[Dataset records]
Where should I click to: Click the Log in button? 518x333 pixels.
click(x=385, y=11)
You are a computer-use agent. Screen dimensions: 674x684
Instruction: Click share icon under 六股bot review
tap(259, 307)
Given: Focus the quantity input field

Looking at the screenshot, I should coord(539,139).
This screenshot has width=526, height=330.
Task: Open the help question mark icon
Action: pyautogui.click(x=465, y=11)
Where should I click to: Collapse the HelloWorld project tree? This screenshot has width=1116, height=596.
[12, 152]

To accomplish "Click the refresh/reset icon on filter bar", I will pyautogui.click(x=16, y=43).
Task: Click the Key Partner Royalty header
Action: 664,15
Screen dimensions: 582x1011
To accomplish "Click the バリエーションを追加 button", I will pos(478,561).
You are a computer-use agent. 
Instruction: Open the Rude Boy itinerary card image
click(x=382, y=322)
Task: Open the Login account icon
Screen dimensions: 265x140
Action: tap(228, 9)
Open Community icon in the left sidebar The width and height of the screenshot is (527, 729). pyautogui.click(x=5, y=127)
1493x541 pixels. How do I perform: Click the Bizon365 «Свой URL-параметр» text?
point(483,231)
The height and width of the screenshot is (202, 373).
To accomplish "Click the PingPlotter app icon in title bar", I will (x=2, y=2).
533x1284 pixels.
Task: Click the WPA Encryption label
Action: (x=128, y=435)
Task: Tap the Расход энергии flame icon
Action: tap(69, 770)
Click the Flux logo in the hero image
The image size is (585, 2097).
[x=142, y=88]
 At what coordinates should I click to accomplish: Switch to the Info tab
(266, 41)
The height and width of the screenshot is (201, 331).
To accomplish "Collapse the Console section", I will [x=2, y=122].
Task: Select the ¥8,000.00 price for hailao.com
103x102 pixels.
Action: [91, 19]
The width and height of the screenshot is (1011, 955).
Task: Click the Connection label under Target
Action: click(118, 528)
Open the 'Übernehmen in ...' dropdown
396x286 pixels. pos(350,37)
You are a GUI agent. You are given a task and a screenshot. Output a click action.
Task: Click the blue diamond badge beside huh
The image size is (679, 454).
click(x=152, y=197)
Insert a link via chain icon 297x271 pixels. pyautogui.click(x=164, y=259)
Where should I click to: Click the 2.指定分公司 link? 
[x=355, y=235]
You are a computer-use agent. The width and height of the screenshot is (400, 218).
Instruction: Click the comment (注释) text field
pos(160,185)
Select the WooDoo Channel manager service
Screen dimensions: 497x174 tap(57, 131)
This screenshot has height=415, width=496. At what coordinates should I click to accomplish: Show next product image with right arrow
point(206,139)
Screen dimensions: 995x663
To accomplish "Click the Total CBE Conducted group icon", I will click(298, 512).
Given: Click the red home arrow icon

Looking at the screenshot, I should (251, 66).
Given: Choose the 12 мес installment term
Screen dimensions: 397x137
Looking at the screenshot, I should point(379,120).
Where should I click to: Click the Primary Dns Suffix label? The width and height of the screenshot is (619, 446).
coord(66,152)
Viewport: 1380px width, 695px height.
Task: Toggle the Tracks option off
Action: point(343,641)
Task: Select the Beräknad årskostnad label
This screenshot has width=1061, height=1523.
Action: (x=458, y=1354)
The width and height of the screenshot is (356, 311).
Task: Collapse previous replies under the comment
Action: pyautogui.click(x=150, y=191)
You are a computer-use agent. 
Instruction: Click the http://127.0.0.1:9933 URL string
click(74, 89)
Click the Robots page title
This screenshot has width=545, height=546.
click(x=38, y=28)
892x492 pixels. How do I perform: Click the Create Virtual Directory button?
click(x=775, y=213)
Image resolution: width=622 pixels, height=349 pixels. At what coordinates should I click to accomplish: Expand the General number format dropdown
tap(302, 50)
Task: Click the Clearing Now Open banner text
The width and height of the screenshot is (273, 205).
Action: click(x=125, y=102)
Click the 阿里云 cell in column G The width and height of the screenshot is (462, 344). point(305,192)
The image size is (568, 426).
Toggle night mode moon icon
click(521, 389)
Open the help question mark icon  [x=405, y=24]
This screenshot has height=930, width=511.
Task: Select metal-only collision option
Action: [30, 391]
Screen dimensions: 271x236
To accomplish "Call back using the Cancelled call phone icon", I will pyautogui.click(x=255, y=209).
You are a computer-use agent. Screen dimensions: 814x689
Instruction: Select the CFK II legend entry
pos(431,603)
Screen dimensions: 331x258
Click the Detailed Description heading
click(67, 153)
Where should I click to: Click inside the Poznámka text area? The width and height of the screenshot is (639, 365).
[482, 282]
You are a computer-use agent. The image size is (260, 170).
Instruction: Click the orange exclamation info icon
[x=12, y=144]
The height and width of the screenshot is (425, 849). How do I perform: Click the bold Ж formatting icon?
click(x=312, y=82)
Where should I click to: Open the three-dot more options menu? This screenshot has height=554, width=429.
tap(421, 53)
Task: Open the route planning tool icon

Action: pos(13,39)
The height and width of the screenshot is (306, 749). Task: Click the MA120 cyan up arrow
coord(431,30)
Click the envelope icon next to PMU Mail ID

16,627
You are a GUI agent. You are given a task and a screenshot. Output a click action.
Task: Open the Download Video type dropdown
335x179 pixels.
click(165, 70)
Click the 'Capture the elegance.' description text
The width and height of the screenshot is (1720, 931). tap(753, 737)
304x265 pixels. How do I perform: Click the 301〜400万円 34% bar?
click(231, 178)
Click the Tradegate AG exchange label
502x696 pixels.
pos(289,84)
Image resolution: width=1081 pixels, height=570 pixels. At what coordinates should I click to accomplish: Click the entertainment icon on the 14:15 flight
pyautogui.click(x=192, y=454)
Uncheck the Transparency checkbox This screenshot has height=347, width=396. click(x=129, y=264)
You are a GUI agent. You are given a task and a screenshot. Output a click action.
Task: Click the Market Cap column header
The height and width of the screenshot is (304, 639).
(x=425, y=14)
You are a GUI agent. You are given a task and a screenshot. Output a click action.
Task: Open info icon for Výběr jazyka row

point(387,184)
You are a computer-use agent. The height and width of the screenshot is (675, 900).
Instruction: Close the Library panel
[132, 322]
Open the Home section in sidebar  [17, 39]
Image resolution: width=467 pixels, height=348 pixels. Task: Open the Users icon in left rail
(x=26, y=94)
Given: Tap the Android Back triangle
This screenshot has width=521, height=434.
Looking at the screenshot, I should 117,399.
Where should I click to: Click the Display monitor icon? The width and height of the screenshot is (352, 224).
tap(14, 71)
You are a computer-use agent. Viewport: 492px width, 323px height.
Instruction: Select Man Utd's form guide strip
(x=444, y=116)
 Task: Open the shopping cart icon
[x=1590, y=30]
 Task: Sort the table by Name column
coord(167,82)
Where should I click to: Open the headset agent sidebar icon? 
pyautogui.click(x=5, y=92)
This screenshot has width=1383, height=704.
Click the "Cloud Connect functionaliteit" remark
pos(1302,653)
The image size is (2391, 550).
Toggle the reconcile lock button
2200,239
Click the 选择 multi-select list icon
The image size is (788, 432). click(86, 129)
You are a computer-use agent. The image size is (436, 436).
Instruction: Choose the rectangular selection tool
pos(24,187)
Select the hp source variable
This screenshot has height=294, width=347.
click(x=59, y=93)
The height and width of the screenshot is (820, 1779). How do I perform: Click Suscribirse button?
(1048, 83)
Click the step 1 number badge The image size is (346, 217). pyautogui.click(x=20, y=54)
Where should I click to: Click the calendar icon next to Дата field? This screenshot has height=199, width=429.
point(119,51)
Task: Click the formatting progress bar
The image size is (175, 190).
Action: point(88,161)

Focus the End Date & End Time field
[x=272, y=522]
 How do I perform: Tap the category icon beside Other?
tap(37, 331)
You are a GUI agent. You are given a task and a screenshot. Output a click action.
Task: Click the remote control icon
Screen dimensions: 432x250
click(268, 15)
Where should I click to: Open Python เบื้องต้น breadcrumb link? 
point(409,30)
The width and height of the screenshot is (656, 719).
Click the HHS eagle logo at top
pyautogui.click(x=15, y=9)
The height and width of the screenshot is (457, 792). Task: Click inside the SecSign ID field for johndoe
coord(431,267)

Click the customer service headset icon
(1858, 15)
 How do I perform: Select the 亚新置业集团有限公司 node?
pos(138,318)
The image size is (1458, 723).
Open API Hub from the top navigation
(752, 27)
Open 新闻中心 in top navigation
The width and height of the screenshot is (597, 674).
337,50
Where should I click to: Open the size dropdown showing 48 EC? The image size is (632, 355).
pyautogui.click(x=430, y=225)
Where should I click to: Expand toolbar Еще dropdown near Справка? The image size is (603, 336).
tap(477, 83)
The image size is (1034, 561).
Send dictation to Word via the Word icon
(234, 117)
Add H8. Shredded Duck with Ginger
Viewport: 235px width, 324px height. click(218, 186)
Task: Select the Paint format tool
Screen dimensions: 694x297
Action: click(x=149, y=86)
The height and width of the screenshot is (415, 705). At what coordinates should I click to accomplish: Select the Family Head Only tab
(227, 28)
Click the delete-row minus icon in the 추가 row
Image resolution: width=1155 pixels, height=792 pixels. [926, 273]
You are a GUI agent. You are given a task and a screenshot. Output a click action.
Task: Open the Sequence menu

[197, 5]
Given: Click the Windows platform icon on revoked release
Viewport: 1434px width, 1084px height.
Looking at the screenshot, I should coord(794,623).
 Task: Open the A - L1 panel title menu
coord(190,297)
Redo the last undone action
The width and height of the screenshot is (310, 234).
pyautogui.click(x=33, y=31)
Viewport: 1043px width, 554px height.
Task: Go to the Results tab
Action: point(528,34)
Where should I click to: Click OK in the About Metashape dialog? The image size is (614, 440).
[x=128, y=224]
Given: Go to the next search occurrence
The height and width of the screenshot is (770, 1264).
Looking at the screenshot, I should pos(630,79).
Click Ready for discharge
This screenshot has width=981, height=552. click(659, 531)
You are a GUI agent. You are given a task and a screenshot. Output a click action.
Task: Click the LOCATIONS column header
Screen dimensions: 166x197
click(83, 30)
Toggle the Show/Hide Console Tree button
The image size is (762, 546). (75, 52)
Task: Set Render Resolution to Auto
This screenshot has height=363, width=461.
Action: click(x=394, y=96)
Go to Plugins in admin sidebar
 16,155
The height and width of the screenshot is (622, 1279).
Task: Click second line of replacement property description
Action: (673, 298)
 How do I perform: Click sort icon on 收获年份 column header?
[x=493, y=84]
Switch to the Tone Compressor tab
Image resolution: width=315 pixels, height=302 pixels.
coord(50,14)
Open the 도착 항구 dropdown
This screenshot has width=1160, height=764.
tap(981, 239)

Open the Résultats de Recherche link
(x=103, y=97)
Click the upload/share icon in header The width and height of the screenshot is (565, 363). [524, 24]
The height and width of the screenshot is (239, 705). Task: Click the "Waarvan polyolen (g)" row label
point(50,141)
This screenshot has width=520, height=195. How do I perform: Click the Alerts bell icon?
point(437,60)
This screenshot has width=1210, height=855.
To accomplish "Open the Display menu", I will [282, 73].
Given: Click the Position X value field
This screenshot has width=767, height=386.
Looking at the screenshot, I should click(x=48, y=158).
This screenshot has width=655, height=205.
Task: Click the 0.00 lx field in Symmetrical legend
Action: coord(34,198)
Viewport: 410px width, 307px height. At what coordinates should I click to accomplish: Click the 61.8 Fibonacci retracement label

* [Exercise brief]:
Scan the records above. Return every line with "section" in it.

* [Expected answer]:
To accomplish "Collapse the Console section", I will [x=2, y=122].
Open the Home section in sidebar  [17, 39]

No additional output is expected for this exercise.